Re: Audio threads scheduling
Re: Audio threads scheduling
- Subject: Re: Audio threads scheduling
- From: Shaun Wexler <email@hidden>
- Date: Mon, 5 Apr 2004 07:31:10 -0700
On Apr 5, 2004, at 2:12 AM, Stiphane Letz wrote:
As an example, my app runs multiple threads for drawing: a rendering
thread, and one or more threads per-screen for synchronization
purposes. The sync threads use extended policy with priority 63, and
the rendering thread is normal timeshare 31. While profiling a
certain DSP computation, its period would increase 150% when a flush
thread had more work to do, in which case it was blocked on
mach_msg_trap, while the window server of priority 79 would blit the
window backing store.
Where did you see this 79 priority? I always though the Windows server
had a 63 priority...
Darwin source. CGS runs at 76, and max pri is 79 unless it gets bumped
to realtime.
This means that a real time thread was indeed preempted by a lower
priority thread during its constraint (ie not during the computation
period).
You mean that your real time thread had still something to do? Quite
strange... In this case how can the scheduler guaranty your real time
thread *constraint* value?
The constraint value should be less than or equal to the total cycle
period minus the output latency and safety offset. The computation
value should be less than or equal to the actual unpreempted
computation time required by the ioProc. It's the minimum computation
that is tricky. The constraint minus the computation is the maximum
length of time in the thread can be preempted and safely blocked
without missing its deadline. How the scheduler determines when to
afford cycles to the thread is of course up to the scheduler. As long
as the thread receives no less than the computation's worth of cycles
per period, the scheduler is free to split that up in the constraint
period however it chooses. By careful selection of these parameters,
you can request or enforce nearly any timing behavior you require.

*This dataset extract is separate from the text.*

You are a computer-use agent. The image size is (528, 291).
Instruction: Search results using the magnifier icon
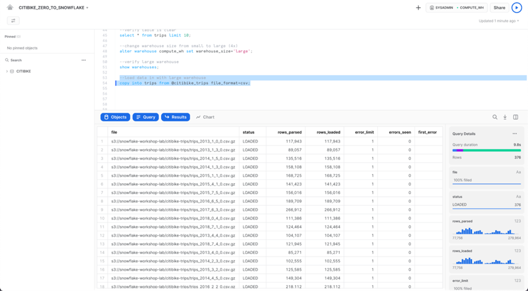(x=495, y=117)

It's a well designed system.
Again, the problem is that you may end up "fooling" the HAL into
believing that your ioProc requires more unpreemptible cycles that it
really needs.
Why the HAL? The contraints and computation are going to be used by
the scheduler?
My understanding is that the HAL set the contraints and computation
parameters during the IO thread creation but not after.
It has to manage those constantly, to determine the exact wakeup time
each cycle, and base the computation and constraint on the current
total system load, ioProc durations, etc.
What happens if you block during the computation period?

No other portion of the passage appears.